El día en que mataron a Óliver Díez
Miguel Ángel Sancho Gordo | Masgó

Óliver era un tipo del montón, trabajador de una oficina bancaria. Su máxima aspiración motivacional fue la de llegar a ser director. Meta por la que había perdido sus mejores años y a esa mujer con la que se casó joven, cansada ella de esperar que alguna vez fuera la primera opción en su vida.
Cuando Óliver lo consiguió, le importaba una mierda ya. Ganó lo que buscaba y perdió lo que quería.
Una mañana Selin entró en su oficina. Sus preciosos ojos verdes y su acento particular le llamaron la atención, por no decir le cautivaron. Una importante transacción económica fue el motivo de una larga y cuidada atención.
No supo muy bien por qué, decidió ayudar más allá del código deontológico y la entrega de su número personal para lo que necesitara. Llamadas posteriores, que fueron acabando en cafés juntos. Buenos días por mensajes fueron el anticipo de los de buenas noches, hasta que todo esto acabó siendo de palabra.
Todo fluyó, la casualidad de aquella visita acabó siendo su alegría.
Una mañana, tomando café, una llamada nubló de miedo los ojos de Selin. Corrió para coger una pequeña maleta color azul príncipe donde intentó meter cosas de forma desordenada.
En el tiempo en el cual hubieran tomado ese café, ya estaban camino de la estación, cogiendo un destino que no quiso decirle y despidiéndose de ella desde los puestos de control de equipajes.
Pasados unos días, un mail. Con un deseo, si estaba dispuesto a vivir con una errante obligada por un pasado cargado de pasado.
Salió aquel día de la oficina con una estúpida sonrisa instalada en el rostro. Un golpe. Todo negro. Una capucha en la cabeza y un vaivén descontrolado en un vehículo camino de a saber dónde.
La primera luz que vio al quitarle la capucha fue una triste bombilla en un sótano repleto de lavadoras. Una silla de atrezo. El cadalso patibulario de dos matones que le ataron sin problema.
La primera hostia le dejó sin respiración.

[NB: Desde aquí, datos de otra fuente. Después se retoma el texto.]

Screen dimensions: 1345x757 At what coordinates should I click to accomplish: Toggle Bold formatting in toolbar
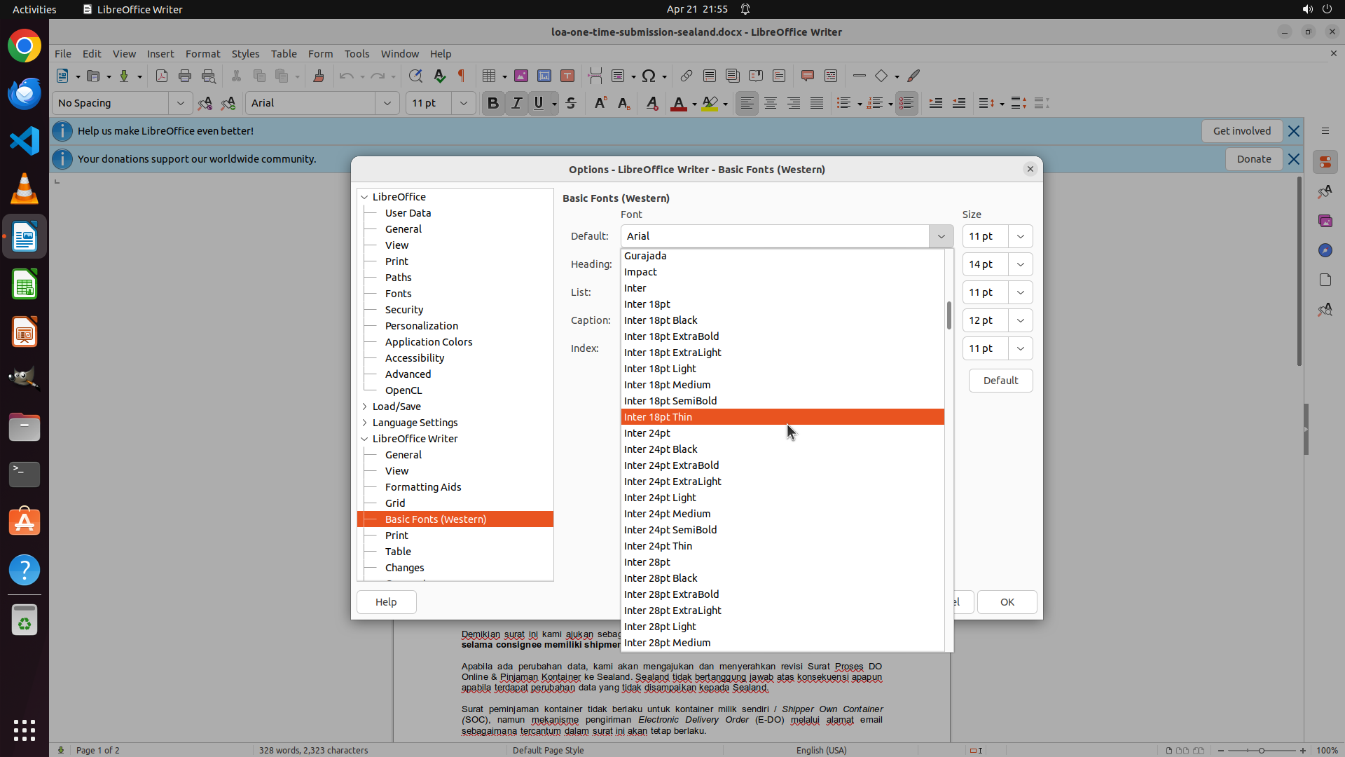(492, 103)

Las siguientes fueron desencajando su mandíbula y volvieron a nublar su vista sin necesidad de capucha.
El acento de esos tipos también era particular, pero sin el cariño a como lo recordaba. Cada pregunta que hacían y ante su silencio, recibía otro golpe. Tuvo que agradecer estar atado a la silla, si no, hace tiempo que hubiera caído como una marioneta a la cual cortan los hilos.
Los espumarajos de sangre que brotaban de su boca le impedían articular lo único que les dijo. No sé nada.
La paliza duró lo que tarda un lavado rápido, eran unos profesionales. Un tirón de pelo enfrentó su cara a esos tipos. Una pistola colocada en su sien.
– ¿Sigues sin saber nada?
Ni contestó. Intentó una mueca burlona que a buen seguro no consiguió. El frío del metal fue capaz de sentirlo. Cerró los ojos y pensó en los ojos verdes de Selin, que seguirían libres, aunque Óliver no los volviera a ver.
¡Qué ironía! El tipo que apretó el gatillo también tenía los ojos verdes.